Forum Topics SOL SOL #merger

Pinned straw:

Added a month ago

TLDR; 1+1 = 2 not 3



The proposed merger with Brickworks could result in a new ASX50 name.

Esther Holloway

Soul Patts and Brickworks have agreed to merge. The new combined entity will also raise about AUD 1.3 billion of new equity to cover transaction costs and reduce debt. Since the announcement, shares in Brickworks and Soul Patts were up 28% and 16%, respectively. 

Fundamentals don’t justify rally

The market likes the deal, and we agree that it has merits. It fixes a long-standing governance issue by eliminating the cross-shareholding, boosts free float, and may result in ASX 50 inclusion. Given the positive market reaction, we expect the merger to go through. 

We don’t see material synergies and neither does management. Cost-cutting in Brickworks isn’t on the table, and savings from lower listing fees are negligible. The merger doesn’t create value, so fundamentals don’t justify the share price rally. 

Instead, the merger reallocates value between the existing shareholders of Soul Patts, Brickworks, and the new investors in the institutional equity raise. One plus one still equals two, and for every winner, another party must pay up. 

Merger undervalues Brickworks

The merger undervalues no-moat Brickworks, and we cut our Fair Value estimate 9% to AUD 29 per share. It would lift Soul Patts’ fair value estimate by about 3%, but this is offset by transaction costs. Our AUD 35 fair value estimate stands. 

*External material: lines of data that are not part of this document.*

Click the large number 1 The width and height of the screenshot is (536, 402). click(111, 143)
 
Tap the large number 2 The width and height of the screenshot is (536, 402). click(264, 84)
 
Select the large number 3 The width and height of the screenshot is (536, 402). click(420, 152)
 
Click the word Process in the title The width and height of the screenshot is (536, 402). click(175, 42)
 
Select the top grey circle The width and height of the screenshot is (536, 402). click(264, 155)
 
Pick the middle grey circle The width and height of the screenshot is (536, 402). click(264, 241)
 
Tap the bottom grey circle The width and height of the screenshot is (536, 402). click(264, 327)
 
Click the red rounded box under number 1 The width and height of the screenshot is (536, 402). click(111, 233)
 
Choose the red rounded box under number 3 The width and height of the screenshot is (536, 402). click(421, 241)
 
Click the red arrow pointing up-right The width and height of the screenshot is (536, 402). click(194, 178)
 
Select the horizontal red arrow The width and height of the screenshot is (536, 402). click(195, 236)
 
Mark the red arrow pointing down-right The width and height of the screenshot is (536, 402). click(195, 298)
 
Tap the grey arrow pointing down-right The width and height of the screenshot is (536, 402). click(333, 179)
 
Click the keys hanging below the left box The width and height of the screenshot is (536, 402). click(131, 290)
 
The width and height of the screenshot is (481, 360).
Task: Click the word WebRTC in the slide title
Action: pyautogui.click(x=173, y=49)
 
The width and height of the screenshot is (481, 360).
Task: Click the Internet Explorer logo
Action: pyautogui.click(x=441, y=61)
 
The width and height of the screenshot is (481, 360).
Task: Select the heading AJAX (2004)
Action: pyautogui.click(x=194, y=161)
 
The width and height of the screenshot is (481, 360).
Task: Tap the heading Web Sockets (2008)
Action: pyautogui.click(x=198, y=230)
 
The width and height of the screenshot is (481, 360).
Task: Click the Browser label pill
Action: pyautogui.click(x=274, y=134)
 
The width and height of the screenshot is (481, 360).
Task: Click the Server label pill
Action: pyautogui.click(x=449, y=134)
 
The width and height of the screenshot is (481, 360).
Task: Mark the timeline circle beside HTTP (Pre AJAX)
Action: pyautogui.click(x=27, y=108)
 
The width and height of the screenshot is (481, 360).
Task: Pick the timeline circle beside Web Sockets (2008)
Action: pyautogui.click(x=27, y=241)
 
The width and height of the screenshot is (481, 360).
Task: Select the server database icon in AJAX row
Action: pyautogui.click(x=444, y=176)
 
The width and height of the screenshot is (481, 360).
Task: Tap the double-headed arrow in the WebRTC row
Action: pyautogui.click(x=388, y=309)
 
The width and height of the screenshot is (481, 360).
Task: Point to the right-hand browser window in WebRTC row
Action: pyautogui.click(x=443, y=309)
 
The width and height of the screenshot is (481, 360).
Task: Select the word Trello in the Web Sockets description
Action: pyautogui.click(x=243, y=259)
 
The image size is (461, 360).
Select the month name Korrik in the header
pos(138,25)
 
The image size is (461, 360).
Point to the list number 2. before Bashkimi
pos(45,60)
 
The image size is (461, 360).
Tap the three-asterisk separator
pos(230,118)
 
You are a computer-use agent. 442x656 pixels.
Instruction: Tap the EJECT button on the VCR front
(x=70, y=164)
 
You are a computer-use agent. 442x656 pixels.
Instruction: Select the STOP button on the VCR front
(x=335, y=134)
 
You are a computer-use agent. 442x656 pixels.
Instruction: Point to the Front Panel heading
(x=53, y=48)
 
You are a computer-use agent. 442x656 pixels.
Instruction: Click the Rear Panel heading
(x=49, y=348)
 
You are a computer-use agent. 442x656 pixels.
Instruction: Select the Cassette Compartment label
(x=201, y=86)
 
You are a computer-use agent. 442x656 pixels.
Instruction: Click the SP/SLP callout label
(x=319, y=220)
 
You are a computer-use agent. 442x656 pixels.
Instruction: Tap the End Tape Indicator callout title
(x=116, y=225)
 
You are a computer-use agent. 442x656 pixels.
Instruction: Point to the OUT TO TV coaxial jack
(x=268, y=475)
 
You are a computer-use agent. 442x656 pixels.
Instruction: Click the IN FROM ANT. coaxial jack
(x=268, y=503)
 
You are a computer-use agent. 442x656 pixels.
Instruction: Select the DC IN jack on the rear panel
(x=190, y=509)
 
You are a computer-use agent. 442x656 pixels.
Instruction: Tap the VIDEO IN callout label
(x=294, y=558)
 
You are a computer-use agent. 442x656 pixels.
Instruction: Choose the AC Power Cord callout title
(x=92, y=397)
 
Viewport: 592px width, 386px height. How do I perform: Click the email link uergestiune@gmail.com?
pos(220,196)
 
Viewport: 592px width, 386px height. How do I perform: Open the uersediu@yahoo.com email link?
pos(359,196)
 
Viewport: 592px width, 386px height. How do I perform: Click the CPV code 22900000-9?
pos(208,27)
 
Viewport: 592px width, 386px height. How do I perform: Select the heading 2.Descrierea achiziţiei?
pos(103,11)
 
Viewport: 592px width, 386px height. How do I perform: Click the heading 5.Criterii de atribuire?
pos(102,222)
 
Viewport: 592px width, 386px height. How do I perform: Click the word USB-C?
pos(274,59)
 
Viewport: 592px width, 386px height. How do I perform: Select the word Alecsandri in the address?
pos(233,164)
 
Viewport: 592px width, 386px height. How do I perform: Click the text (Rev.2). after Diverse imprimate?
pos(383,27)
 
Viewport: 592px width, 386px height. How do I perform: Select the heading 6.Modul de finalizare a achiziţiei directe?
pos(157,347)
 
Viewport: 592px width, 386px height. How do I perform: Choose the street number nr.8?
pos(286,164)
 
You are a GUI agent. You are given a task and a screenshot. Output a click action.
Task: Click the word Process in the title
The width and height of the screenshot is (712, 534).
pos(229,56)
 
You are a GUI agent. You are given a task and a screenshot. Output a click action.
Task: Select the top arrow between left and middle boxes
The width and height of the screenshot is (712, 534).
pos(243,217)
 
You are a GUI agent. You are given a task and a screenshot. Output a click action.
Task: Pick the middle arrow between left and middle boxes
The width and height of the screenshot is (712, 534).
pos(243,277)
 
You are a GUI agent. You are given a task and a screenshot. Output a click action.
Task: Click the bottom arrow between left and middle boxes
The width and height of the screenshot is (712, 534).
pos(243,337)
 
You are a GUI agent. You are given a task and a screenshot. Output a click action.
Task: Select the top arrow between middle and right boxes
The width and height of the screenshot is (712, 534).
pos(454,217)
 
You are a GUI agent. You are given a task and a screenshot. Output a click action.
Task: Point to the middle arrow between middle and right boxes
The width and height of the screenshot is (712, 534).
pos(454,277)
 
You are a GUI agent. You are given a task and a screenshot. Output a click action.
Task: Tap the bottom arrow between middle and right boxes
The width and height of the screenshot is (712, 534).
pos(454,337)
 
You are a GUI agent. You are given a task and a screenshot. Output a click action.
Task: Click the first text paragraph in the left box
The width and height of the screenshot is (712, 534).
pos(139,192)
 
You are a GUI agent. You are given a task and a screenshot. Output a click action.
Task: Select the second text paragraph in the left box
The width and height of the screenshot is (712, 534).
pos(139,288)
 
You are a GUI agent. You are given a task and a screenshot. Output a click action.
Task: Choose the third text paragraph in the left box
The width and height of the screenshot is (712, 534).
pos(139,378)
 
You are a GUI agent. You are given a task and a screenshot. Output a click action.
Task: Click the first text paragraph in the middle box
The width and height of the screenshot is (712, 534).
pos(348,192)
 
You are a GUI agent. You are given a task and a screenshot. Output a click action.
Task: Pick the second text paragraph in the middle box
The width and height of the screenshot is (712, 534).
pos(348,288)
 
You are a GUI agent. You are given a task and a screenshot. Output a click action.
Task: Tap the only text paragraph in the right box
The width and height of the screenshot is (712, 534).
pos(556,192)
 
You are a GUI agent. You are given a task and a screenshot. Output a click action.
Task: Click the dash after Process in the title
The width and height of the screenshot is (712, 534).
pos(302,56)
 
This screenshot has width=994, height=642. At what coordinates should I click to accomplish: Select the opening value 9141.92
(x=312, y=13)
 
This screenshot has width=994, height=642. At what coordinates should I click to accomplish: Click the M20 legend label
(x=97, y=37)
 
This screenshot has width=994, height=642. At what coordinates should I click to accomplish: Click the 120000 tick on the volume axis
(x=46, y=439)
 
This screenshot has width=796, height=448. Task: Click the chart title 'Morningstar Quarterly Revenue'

Both companies are overvalued after the rally. Perhaps Soul Patts shareholders expect more demand from passive money, and indeed, many large caps we cover trade at a premium. 

The combination of the two companies is likely to see extra near-term demand for the shares. But to unwind the cross shareholding, Brickworks shareholders will need to pay. We will make a call on the relative merits of this when we see a scheme booklet

Strawman
Added a month ago

Gosh, the author is a bit harsh in calling Brickworks "no moat" imo @Chagsy

Over the last decade, according to Commsec, Brickworks has averaged a 28% net margin (very much juiced by non-cash gains from property revaluations and its Soul Patts stake) but still well above what you'd expect from a no-moat business. To be fair, the Building Products segment is commoditised and cyclical, and much lower margin. Still, I'd argue that its scale, vertically integrated operations, and strategic location of clay pits offer some not-insignificant competitive advantages.

But i'm just nit picking.

I do agree that the share price jumps are a bit overdone. Soul Patts reckons the merger will unlock $1.2 billion in value, largely from simplifying the cross-shareholding structure, improving liquidity, and boosting index appeal. But on the day of the announcement, Brickworks alone jumped by that amount in market cap, with Soul Patts adding another $1.8 billion. So, the combined gain of ~$3 billion far exceeds what they suggested the restructure might unlock.

That tells you one of two things: either management lowballed the upside, or the market is getting well ahead of itself.

35

Bushmanpat
Added a month ago

Must be the first because the market is always efficient so can't get ahead of itself ;)


14

thunderhead
Added a month ago

Morningstar has always rated Brickworks as a "no moat" name, which is fairly laughable given the difficult-to-replicate assets they have.